- **Выбранный отрывок**
============================================================

Так мысль ее далече бродит:
Забыт и свет и шумный бал,
А глаз меж тем с нее не сводит
Какой-то важный генерал.
Друг другу тетушки мигнули,
И локтем Таню враз толкнули
И каждая шепнула ей:
— Взгляни налево поскорей. —
„Налево? где? что там такое?“
— Ну, что бы ни было, гляди...
В той кучке, видишь? впереди,
Там, где еще в мундирах двое...
Вот отошел... вот боком стал...
„Кто? толстый этот генерал?“ (VI, 162-163)

Может, Пушкину теперь не так уж досадно отдавать свою Татьяну замуж потому, что  во время написания последних глав романа он уже присмотрел и себе судьбу? В декабре 1828 года на балу у танцмейстера Йогеля в московском доме Кологривовых успел влюбиться в шестнадцатилетнюю Наташу Гончарову, по более поздней оценке князя Петра Вяземского, «первую романтическую красавицу нынешнего поколения». При описании бала в Дворянском собрании в седьмой главе у Пушкина есть неожиданная и загадочная строфа:

LII.

У ночи много звезд прелестных,
Красавиц много на Москве.
Но ярче всех подруг небесных
Луна в воздушной синеве.
Но та, которую не смею
Тревожить лирою моею,
Как величавая луна
Средь жен и дев блестит одна.
С какою гордостью небесной
Земли касается она!
Как негой грудь ее полна!
Как томен взор ее чудесный!..
Но полно, полно; перестань:
Ты заплатил безумству дань. (VI, 161-162)

============================================================

- **Фрагмент данных**
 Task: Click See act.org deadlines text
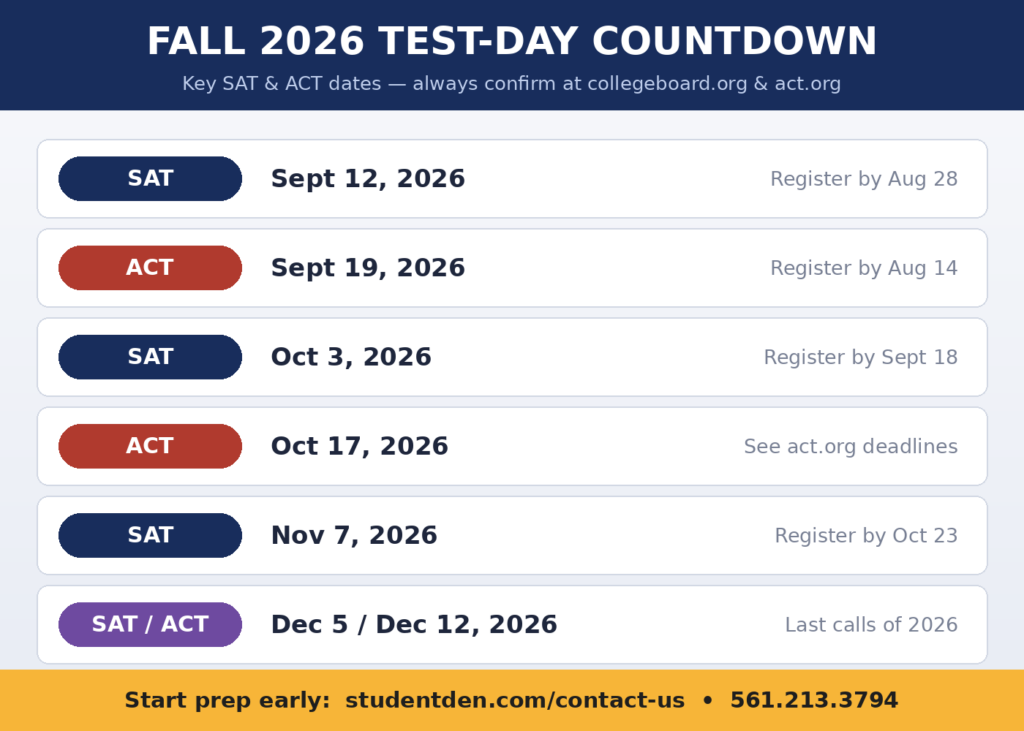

============================================================

- **Суть задания**
Подхватите отрывок о Пушкине и его Татьяне, что стоит перед данными, и продолжите его сразу после последней строки.

- **Результат**
Он просто не мог не обратить внимания на эту девушку в белом платье и с золотым обручем в волосах в стайке ее сверстниц. Юная Наташа сразу напомнила ему такую же высокую, тоненькую, длинношеюю, темноволосую и темноглазую, белокоже-«чистенькую» – как бы особо, по-европейски «отмытую» – былую его девушку Жозефину Вельо. Ну, совершенно тот же самый тип «его» женщины! Пусть даже на акварелях Вольдемара Гау Наталье Николаевне в 1843 году уже за тридцать, а покойная Жозефина перерисована им в 1835 году с единственной уцелевшей изрядно подвыцветшей акварели в максимум 17-летнем возрасте.
Своей будущей теще, москвичке Наталье Ивановне Гончаровой, Пушкин 5 апреля 1830 года признается по поводу ее дочери Наташи: «Когда я увидел ее в первый раз, красоту ее едва начинали замечать в свете. Я полюбил ее, голова у меня закружилась…» (XIV, 75) Не для того ли на самом деле и «привез» свою Татьяну Ларину в Москву, чтобы между прочим «показать» неуступчивой Екатерине Бакуниной ее реальную замену – свою новую юную и внешне очень привлекательную пассию?


16. «Для бедной Тани все были жребии равны…»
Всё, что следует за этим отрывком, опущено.